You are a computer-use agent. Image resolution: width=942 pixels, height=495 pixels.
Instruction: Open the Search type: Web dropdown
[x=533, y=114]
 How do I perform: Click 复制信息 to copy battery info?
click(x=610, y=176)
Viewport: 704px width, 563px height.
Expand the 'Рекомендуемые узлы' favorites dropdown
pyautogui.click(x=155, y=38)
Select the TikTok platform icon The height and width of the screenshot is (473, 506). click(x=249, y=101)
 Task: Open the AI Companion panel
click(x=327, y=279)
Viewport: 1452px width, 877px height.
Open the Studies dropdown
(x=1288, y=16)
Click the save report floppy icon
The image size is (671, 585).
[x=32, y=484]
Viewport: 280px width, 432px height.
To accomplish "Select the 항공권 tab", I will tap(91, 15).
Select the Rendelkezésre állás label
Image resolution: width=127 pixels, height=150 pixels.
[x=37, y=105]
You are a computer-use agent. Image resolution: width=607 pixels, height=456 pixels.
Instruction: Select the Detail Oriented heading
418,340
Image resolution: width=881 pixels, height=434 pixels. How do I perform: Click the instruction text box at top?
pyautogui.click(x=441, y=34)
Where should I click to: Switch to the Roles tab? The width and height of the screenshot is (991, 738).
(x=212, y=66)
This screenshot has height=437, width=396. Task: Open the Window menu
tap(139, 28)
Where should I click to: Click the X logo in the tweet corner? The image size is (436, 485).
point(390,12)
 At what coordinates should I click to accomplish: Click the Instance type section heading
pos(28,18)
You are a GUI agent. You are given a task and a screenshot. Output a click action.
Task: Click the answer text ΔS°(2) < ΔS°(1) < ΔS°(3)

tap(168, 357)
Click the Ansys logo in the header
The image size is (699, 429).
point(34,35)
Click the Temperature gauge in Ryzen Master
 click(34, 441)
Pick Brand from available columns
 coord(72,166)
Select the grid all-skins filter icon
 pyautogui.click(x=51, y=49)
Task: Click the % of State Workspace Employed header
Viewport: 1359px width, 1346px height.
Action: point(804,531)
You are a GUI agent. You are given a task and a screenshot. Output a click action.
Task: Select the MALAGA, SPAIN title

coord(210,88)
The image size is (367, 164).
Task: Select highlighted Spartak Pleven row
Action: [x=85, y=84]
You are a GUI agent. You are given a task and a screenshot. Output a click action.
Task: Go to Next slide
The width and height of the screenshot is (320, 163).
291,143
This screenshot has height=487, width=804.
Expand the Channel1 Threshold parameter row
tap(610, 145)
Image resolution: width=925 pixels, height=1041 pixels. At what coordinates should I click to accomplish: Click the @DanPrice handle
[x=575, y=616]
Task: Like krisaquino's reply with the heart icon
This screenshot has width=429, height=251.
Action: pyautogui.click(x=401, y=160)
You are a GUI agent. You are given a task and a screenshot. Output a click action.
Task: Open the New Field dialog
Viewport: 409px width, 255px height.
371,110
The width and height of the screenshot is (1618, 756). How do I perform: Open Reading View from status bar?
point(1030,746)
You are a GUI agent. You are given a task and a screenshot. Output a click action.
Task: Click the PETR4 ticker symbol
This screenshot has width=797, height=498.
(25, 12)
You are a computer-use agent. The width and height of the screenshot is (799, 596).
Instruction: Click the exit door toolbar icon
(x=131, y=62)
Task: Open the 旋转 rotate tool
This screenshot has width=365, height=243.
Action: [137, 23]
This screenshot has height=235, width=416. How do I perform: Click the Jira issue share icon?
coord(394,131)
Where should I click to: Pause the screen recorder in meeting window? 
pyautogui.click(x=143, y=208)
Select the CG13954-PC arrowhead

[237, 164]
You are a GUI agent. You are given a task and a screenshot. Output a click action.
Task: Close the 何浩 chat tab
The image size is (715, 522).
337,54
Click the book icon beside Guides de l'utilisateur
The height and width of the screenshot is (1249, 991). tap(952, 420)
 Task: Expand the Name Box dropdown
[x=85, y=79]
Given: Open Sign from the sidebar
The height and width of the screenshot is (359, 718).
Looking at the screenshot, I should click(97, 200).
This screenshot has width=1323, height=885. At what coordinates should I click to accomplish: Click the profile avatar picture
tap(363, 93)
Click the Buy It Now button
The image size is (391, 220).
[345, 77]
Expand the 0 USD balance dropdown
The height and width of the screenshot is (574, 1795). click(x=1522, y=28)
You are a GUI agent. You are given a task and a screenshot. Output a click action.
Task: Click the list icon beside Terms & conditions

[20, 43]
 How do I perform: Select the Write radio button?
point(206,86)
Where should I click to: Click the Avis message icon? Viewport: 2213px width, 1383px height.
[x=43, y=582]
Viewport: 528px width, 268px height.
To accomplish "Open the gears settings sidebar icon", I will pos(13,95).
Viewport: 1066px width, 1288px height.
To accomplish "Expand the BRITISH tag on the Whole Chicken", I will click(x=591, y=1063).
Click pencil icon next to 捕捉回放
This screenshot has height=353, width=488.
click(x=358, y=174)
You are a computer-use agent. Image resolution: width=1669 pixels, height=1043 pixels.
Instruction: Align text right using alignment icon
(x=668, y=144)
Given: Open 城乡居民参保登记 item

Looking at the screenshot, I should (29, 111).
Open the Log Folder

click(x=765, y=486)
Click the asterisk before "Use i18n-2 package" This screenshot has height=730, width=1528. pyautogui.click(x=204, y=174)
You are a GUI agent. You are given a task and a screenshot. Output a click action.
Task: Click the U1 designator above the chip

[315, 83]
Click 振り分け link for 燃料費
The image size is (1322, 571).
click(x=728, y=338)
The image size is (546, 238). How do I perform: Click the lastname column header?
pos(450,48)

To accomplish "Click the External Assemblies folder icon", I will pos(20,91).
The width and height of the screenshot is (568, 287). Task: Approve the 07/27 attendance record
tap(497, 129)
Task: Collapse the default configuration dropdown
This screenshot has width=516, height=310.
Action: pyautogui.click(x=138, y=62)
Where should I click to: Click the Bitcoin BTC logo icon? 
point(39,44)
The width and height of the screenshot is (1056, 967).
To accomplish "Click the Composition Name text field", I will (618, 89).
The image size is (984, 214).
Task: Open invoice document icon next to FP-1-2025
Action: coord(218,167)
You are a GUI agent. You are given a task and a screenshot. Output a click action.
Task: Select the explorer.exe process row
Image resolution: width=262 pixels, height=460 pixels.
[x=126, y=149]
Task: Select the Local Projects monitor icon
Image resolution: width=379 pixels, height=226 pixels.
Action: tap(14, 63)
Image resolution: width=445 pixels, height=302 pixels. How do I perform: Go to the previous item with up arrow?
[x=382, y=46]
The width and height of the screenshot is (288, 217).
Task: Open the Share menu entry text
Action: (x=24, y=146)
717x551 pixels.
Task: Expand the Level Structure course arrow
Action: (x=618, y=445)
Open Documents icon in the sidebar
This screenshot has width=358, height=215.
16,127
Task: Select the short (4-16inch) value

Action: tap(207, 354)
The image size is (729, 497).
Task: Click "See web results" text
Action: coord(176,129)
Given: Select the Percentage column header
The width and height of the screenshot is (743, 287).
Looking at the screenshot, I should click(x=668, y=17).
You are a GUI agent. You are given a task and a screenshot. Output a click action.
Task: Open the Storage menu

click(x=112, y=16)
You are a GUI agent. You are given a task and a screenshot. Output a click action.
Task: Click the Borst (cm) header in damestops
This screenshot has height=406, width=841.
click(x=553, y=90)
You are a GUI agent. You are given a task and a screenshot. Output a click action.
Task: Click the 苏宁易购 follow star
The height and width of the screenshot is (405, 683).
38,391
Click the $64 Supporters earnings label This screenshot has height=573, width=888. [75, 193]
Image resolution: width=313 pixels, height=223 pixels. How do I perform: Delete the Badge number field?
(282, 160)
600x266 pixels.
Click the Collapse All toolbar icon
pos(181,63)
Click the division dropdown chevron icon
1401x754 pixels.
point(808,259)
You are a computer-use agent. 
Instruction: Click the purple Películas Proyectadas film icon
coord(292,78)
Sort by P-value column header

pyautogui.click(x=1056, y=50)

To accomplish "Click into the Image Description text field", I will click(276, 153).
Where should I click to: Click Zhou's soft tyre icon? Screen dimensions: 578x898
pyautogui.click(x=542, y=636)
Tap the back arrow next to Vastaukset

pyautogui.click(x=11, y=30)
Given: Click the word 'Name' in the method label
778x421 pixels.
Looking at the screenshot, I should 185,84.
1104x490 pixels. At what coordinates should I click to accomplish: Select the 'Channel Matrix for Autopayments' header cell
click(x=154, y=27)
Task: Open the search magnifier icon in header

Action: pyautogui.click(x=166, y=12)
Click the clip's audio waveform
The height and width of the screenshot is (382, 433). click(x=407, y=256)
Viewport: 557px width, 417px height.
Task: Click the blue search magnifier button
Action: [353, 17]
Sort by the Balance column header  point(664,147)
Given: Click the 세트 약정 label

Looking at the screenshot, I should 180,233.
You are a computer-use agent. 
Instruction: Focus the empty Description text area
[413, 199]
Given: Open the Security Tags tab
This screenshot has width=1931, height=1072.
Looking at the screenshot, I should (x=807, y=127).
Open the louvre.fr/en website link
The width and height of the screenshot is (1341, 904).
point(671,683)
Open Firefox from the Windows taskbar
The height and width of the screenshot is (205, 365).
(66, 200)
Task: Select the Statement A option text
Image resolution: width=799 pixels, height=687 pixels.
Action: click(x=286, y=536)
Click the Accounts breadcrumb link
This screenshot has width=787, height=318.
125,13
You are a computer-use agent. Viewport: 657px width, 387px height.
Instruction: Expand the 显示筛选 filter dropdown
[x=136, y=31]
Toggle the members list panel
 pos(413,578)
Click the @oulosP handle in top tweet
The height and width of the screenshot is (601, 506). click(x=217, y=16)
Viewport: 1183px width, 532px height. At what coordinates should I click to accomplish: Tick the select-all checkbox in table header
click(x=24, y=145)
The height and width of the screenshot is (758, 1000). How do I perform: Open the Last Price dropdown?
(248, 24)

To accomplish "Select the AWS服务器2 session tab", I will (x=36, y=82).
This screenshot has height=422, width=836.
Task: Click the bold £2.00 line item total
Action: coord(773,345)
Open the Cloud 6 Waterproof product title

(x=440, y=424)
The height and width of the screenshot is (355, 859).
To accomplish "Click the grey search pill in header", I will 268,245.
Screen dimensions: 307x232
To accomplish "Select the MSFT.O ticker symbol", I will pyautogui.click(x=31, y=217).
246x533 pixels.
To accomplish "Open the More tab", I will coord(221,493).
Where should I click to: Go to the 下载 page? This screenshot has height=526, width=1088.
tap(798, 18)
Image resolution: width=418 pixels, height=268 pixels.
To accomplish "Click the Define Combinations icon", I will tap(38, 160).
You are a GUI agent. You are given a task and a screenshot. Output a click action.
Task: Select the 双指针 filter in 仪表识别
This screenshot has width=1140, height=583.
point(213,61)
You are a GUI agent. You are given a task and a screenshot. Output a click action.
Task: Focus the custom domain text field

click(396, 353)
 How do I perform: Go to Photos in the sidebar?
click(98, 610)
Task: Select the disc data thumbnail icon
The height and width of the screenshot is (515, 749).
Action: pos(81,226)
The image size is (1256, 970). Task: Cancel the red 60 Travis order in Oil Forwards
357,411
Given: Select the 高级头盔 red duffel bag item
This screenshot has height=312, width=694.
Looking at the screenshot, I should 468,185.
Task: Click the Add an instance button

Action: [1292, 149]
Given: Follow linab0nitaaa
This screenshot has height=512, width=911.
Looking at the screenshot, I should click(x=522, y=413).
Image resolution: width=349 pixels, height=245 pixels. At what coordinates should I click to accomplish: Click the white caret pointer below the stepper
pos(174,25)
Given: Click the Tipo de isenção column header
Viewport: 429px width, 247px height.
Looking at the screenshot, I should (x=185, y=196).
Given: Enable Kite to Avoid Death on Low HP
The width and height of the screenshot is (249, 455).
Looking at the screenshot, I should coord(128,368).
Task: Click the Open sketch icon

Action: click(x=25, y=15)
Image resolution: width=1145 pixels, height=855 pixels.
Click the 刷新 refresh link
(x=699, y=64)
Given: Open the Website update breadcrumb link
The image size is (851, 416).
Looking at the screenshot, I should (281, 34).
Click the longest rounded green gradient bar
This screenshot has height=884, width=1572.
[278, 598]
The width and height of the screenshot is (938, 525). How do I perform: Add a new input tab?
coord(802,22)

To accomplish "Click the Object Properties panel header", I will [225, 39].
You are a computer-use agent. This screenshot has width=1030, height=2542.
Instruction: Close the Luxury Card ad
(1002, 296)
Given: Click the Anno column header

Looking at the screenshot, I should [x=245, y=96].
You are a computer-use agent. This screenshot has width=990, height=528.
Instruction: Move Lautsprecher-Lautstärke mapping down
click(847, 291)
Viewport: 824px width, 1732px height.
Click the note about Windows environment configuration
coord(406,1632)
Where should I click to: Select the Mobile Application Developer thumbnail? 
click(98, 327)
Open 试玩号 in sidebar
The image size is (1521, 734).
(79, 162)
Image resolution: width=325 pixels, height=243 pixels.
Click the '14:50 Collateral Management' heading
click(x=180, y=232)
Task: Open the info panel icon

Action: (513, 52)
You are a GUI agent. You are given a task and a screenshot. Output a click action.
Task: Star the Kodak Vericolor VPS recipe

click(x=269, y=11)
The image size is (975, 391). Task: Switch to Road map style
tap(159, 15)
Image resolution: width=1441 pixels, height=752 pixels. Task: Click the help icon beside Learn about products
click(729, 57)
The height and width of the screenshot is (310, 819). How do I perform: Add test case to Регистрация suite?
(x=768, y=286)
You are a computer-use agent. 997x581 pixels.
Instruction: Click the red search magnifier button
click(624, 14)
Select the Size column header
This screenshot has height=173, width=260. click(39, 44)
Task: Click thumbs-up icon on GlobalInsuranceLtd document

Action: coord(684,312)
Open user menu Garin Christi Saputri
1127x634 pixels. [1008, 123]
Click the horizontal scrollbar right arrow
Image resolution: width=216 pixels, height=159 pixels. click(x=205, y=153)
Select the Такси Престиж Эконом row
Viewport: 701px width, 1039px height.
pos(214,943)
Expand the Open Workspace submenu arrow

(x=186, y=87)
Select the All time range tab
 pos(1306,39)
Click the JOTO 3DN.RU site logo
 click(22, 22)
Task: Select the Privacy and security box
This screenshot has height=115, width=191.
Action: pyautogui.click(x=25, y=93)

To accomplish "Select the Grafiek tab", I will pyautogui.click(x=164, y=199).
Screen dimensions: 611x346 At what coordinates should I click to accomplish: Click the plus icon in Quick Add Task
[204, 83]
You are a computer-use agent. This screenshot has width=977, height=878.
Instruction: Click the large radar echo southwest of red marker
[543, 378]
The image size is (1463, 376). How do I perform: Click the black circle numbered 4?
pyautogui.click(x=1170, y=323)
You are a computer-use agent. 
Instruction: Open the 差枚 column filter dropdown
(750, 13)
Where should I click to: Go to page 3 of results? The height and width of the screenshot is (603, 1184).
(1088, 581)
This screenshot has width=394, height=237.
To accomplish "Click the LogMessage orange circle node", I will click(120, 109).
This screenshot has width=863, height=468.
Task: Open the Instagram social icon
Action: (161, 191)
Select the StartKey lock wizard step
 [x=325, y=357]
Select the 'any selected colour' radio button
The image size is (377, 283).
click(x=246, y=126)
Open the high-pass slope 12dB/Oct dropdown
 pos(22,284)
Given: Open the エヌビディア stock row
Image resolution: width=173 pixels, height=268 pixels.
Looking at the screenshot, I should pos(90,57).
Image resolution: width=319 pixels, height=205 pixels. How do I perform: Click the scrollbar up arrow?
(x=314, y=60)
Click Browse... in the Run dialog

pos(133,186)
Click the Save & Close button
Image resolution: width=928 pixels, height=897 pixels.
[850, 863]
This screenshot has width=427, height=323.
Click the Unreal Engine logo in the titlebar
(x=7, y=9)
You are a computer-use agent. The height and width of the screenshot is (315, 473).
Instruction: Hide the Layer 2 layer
⁂
* BRIEF
Only lines with the word "ticker" are needed. Copy them from the preceding records.

* EXERCISE RESULT
Task: Click the PETR4 ticker symbol
To accomplish "Select the MSFT.O ticker symbol", I will pyautogui.click(x=31, y=217).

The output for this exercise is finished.